Interrogé par L’Orient-Le Jour, Wehbé Katicha, qui a participé à la réunion de son bloc, affirme que son parti « ne veut donner de chèque en blanc à personne ». Pour lui, il est préférable de s’exprimer au Parlement, en accordant la confiance au gouvernement. Et au cas où des changements surviennent, et que l’indépendance de l’équipe ministérielle est compromise, les FL voteront la défiance. L’un de ses confrères, qui a requis l’anonymat, souligne dans le même sens que les FL « attendront que le gouvernement se forme et publie sa déclaration ministérielle avant de l’approuver ou non ». « Nous attendrons ainsi de voir quels seront la composition du cabinet et le profil de chacun de ses membres », martèle-t-il.
Mais pourquoi l’option de la nomination a-t-elle été écartée, sachant qu’à l’issue de sa réunion samedi avec le conseiller du chef du gouvernement sortant, Ghattas Khoury, Samir Geagea avait lié le remplacement de M. Hariri à la tête du gouvernement au remplacement de Michel Aoun et Nabih Berry à la tête de la présidence de la République et du Parlement ? En réponse à cette question posée par le journaliste de la LBCI, Albert Costanian, le chef des FL a précisé qu’« il ne s’agissait nullement d’exprimer une position quant aux consultations ». « Une journaliste m’avait demandé comment est-il possible de proposer le nom de Saad Hariri, alors que la rue le rejette ? Je lui ai répondu que son nom est proposé tout comme sont évoqués les noms de MM. Aoun et Berry (pour leur maintien). »
Quant à savoir si la décision de ne pas nommer M. Hariri aurait pour motif une volonté en ce sens d’un État étranger, en référence à l’Arabie saoudite qui ne s’était pas fait représenter à la réunion du Groupe international de soutien au Liban (GIS), le 6 décembre, le leader des FL a déclaré qu’« aucun pays étranger ne soutient que la situation au Liban ne peut être sauvée que par un gouvernement présidé par M. Hariri, ni le contraire ».

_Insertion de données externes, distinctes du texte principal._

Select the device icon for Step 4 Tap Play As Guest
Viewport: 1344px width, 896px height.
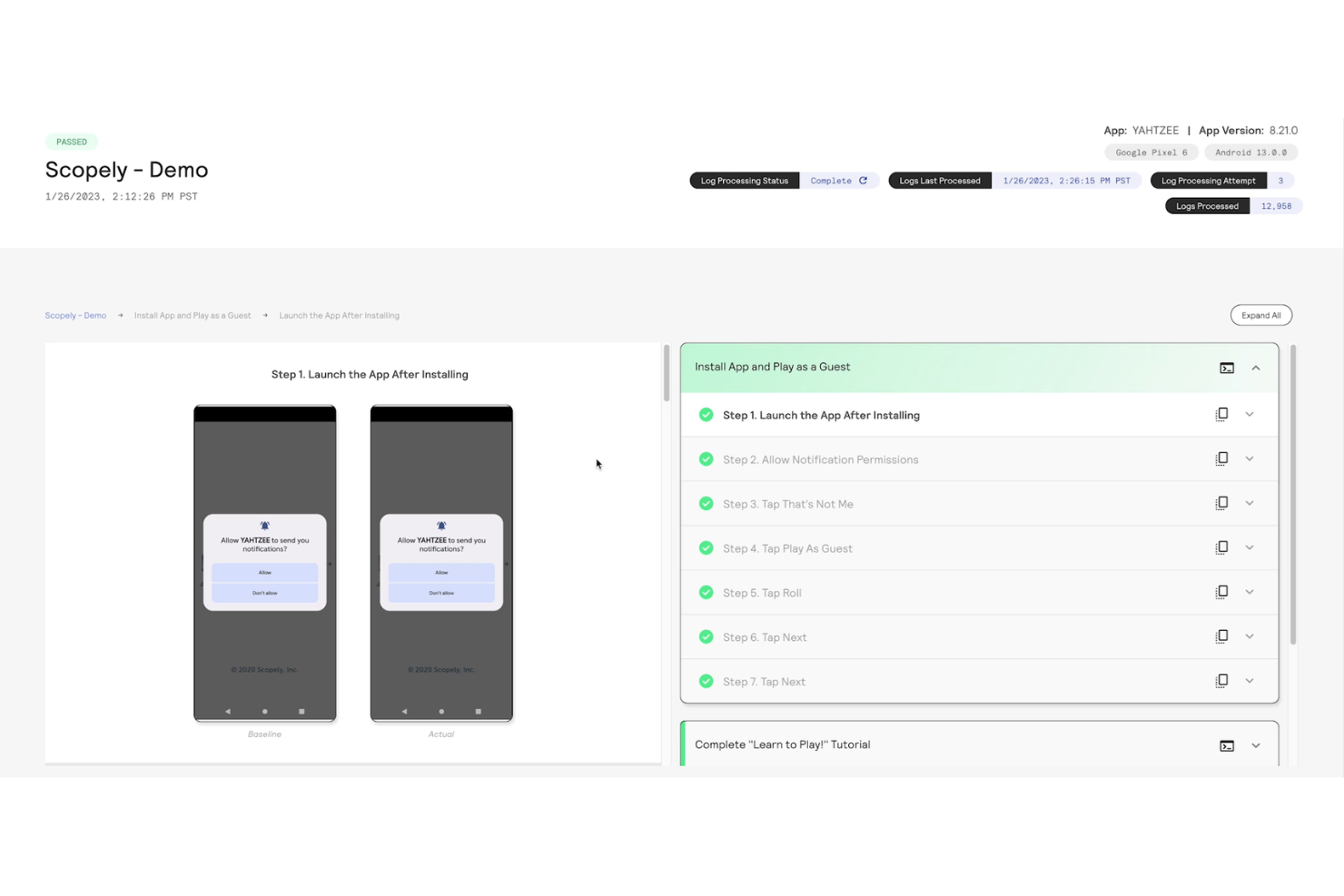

(Lire aussi : Déshérités d’hier et d’aujourd’hui, l’édito de Michel TOUMA)
Ménager les FL
M. Geagea explique ainsi qu’aucun motif international n’a déterminé la décision des FL. « Devant cette phase exceptionnelle, nous faisons des calculs exceptionnels et nous avons pris en considération deux facteurs urgents, à savoir le soulèvement populaire et la mauvaise gestion des gouvernements précédents ». Le député FL interrogé par L’OLJ évoque à cet égard un paramètre connexe. « La base des FL soutient dans sa plus grande partie les revendications du mouvement de contestation. »
Mais face à l’abstention des FL de nommer M. Hariri, la désignation de celui-ci serait-elle en conformité avec le pacte national, d’autant que l’autre grande composante chrétienne au sein du Parlement, le Courant patriotique libre (CPL), n’entend pas non plus le nommer? Wehbé Katicha affirme que la Constitution exige la conformité au pacte seulement lors du vote de confiance et non pour la désignation.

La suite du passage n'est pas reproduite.